The Second Viennese School was, in fact, less a moment of musical history but a movement in musical history. Where the First Viennese School was daring in its order and complexity, the Second stood the old rules on their heads. During this time, Vienna was an artistic melting pot of clashing cultures and visionary ideas which later gained worldwide recognition. This movement, which at its core influenced not only music but all of Viennese art and eventually giving rise to the birth of artistic counterculture in Europe and abroad. Sparse, angular sounds that often completely abandoned tonality became commonplace and it was then that the Classical and Romantic Periods of Western Art Music had truly become something new – something wildly different. In fact, much of what is played today in concert halls throughout Vienna (and Europe) lean a bit more to these visionary Second Viennese School composers than those of the First, as many find the sounds wild and more appealing.
In this way, Schoenberg was most certainly a musical revolutionary. For 100 years, composers have been extending his legacy in increasingly radical directions, and the idea of atonality (a term he actually despised) spread beyond his death in 1951. It can be argued, in fact that Schoenberg’s life and movement influenced the Beat Generation of the 1950s (which followed immediately after his death). As Jazz music became more experimental in the wake of the ending of World War II, many musicians looked for outside influences, and Schoenberg’s trend-bucking compositions were just the thing to fill the mind of creatives in Europe and America in the mid-1950s.
The style, free of musical dogma and restriction, was a liberation for composers at the time – and continuing so, since. The less stringent, Neue Wiener Schule principles popularized by Schoenberg are today commonplace, but not without difficulty.
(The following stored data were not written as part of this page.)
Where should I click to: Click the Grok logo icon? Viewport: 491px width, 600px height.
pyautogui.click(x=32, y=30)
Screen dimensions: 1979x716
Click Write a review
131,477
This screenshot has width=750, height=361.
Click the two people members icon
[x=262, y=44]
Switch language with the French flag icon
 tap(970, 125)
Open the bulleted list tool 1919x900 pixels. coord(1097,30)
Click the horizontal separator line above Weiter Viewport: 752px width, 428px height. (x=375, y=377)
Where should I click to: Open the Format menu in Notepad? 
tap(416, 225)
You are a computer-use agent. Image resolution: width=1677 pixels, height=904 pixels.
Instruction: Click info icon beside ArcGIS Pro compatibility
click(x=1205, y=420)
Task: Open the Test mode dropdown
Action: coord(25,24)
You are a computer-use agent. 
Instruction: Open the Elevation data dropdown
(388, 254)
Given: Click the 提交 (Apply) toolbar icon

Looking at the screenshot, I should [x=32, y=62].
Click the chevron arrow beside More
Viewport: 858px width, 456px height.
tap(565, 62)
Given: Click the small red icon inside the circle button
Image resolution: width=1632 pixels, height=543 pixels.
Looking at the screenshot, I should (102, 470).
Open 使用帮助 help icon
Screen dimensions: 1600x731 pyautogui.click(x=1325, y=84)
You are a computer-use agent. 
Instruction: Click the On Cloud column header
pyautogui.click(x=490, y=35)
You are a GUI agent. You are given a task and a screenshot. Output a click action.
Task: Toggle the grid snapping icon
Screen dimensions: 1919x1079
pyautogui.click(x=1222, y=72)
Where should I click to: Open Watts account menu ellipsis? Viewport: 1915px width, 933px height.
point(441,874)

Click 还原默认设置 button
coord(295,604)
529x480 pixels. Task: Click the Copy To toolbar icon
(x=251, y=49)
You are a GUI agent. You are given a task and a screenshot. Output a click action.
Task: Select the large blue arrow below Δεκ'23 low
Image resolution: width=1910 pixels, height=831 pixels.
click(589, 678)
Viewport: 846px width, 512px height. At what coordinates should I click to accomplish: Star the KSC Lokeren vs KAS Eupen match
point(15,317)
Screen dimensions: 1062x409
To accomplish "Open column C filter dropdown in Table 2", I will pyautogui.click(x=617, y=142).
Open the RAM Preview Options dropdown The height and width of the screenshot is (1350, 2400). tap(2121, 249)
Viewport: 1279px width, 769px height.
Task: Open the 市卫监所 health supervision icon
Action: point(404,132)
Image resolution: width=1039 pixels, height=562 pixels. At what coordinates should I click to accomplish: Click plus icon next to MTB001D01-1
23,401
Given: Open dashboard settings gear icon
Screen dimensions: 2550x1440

For every Igor Stravinsky, who adopted the Twelve Tone Technique (though was never an exclusive practicer of it) and developed one of the most strikingly original music reputations of the 20th century, there is a David Del Tredici – who experimented with atonality only to return after the pressures of being labeled a musical outcast.
However great the struggles, those who have succeeded in Schoenberg’s wake have continued to change music in much the way he did – by extending the idea of the possible and experimenting endlessly with sound and theory, thereby changing the landscape of the musical world.